ACIP recommends routine vaccination with a quadrivalent meningococcal conjugate vaccine (MenACWY) for adolescents aged 11 or 12 years, with a booster dose at age 16 years. ACIP also recommends routine vaccination with MenACWY for persons aged ≥2 months at increased risk for meningococcal disease caused by serogroups A, C, W, or Y, including persons who have persistent complement component deficiencies; persons receiving a complement inhibitor (e.g., eculizumab [Soliris] or ravulizumab [Ultomiris]); persons who have anatomic or functional asplenia; persons with human immunodeficiency virus infection; microbiologists routinely exposed to isolates of Neisseria meningitidis; persons identified to be at increased risk because of a meningococcal disease outbreak caused by serogroups A, C, W, or Y; persons who travel to or live in areas in which meningococcal disease is hyperendemic or epidemic; unvaccinated or incompletely vaccinated first-year college students living in residence halls; and military recruits. ACIP recommends MenACWY booster doses for previously vaccinated persons who become or remain at increased risk.

In addition, ACIP recommends routine use of MenB vaccine series among persons aged ≥10 years who are at increased risk for serogroup B meningococcal disease, including persons who have persistent complement component deficiencies; persons receiving a complement inhibitor; persons who have anatomic or functional asplenia; microbiologists who are routinely exposed to isolates of N. meningitidis; and persons identified to be at increased risk because of a meningococcal disease outbreak caused by serogroup B. ACIP recommends MenB booster doses for previously vaccinated persons who become or remain at increased risk. In addition, ACIP recommends a MenB series for adolescents and young adults aged 16–23 years on the basis of shared clinical decision-making to provide short-term protection against disease caused by most strains of serogroup B N. meningitidis.

Introduction

Meningococcal disease is a serious bacterial infection that primarily presents as meningitis, bacteremia, or both. Three quadrivalent (serogroups A, C, W, and Y) meningococcal conjugate (MenACWY) vaccines and two serogroup B meningococcal (MenB) vaccines are licensed and available in the United States and are recommended by CDC's Advisory Committee on Immunization Practices (ACIP) for the prevention of meningococcal disease caused by these serogroups (Table 1) (Box 1).[1–13] Details about groups recommended to receive meningococcal vaccination, number of vaccine doses, dosing regimens, contraindications, precautions, and special circumstances are described elsewhere in this report.
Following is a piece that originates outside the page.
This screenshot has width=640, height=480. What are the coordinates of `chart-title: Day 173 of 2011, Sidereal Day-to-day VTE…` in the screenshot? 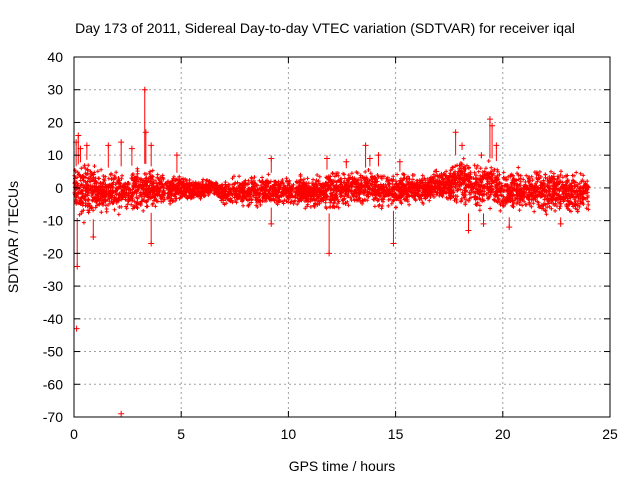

This report compiles and summarizes all previously published ACIP recommendations for use of meningococcal vaccines in the United States (Box 2).[1–15] It also clarifies certain existing recommendations and contains new recommendations for administration of booster doses of MenB vaccine among persons aged ≥10 years at increased risk for serogroup B meningococcal disease. This report is intended for use by clinicians and public health providers for guidance regarding the use of meningococcal vaccines.